Convert CIDs to Unicode #33

Open lukehsiao opened 6 years ago

lukehsiao commented 6 years ago

PDFMiner gives us a bunch of CID characters in our output. (e.g. 25(cid:176) C instead of 25° C). It would be great to be able to convert these to their respective unicode characters before outputting. Some potentially useful references [1], [2].

[1] https://stackoverflow.com/questions/24089245/decode-cid-font-codes-to-equivalent-ascii-characters [2] https://github.com/adobe-type-tools/cmap-resources/

Update: looking into it, it seems that PDFMiner actually tries to take care of this, but due to poorly created PDFs that don't include all of the necessary information, they cannot always convert to unicode. https://github.com/pdfminer/pdfminer.six/issues/35.

lukehsiao commented 6 years ago

It may also be that we are not using pdfminer to the fullest. For example, (cid:176) appears in the glyphlist [1]. Which makes me wonder why this actually appears in our output.

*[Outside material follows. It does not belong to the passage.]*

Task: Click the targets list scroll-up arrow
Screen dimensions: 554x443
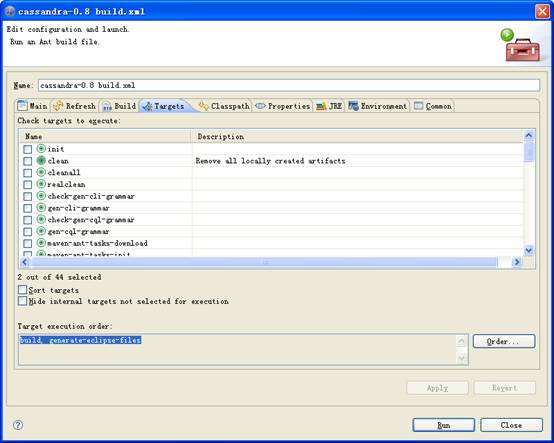Action: [529, 135]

This makes parsing problematic, since we have a single set of coordinates output for the "character", but then (cid:%d) as a string is passed along, which is interpreted as a string.

https://github.com/pdfminer/pdfminer.six/blob/master/pdfminer/converter.py#L127

lukehsiao commented 6 years ago

Right now we're just replacing the cid using regex in the Fonduer parser to a wildcard character ($, at the moment). In an ideal world, we could fix this here, though.